TO DO →
Return all records exactly. Nothing may be added.

:::::

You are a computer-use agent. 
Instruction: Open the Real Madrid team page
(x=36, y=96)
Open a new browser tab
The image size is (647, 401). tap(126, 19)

:::::

EXERCISE RESPONSE →
You are a computer-use agent. 
Instruction: Open the Real Madrid team page
(x=36, y=96)
Open a new browser tab
The image size is (647, 401). tap(126, 19)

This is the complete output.